## Problem
Only lines containing the string "will" belong in the answer; find them in the records and copy them.

Available records below:

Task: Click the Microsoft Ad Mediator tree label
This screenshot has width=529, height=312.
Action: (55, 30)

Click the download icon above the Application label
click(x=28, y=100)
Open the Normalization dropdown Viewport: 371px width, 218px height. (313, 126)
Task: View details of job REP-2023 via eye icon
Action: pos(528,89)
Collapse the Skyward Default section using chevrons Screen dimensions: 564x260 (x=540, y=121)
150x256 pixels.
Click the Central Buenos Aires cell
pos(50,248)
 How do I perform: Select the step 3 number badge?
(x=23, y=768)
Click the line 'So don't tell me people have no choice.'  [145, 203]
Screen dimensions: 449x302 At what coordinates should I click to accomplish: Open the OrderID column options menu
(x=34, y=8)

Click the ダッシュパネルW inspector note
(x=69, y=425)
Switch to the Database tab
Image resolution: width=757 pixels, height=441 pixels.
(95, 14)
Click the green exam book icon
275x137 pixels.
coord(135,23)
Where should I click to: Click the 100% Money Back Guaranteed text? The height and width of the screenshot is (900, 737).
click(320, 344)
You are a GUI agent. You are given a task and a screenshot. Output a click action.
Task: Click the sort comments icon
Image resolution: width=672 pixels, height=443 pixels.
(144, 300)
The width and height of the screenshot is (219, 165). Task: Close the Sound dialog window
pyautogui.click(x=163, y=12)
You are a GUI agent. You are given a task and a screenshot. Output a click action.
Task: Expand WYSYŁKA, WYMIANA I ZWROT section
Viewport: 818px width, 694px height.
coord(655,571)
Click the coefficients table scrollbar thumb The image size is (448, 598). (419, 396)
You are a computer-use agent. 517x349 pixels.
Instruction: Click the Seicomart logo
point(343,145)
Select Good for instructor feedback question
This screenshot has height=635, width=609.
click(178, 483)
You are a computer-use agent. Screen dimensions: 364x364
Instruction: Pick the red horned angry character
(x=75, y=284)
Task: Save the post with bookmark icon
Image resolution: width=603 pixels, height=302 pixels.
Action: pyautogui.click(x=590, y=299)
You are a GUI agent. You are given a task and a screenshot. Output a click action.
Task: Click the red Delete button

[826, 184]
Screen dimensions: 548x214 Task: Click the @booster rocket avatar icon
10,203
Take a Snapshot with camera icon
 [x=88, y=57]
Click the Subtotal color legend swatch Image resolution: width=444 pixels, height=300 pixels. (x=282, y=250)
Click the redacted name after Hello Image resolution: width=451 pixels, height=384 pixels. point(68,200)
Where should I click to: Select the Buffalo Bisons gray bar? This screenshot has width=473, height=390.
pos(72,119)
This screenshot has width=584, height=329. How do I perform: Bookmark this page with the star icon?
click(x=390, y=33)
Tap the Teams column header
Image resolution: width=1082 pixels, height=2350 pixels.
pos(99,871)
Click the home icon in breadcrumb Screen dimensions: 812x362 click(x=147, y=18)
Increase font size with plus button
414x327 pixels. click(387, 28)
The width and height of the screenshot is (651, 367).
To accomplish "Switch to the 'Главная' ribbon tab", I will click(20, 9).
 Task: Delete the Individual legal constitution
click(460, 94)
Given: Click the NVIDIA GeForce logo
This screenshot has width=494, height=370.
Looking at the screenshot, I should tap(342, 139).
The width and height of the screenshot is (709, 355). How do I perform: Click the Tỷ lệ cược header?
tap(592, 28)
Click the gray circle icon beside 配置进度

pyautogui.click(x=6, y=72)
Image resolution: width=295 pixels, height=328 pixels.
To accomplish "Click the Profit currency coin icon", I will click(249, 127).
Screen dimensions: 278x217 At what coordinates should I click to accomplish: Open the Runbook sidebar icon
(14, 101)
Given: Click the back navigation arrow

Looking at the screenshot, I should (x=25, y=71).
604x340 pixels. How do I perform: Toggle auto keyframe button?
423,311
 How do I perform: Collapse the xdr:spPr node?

End of Available records.

## Solution to the problem
To accomplish "Switch to the 'Главная' ribbon tab", I will click(20, 9).
To accomplish "Click the Profit currency coin icon", I will click(249, 127).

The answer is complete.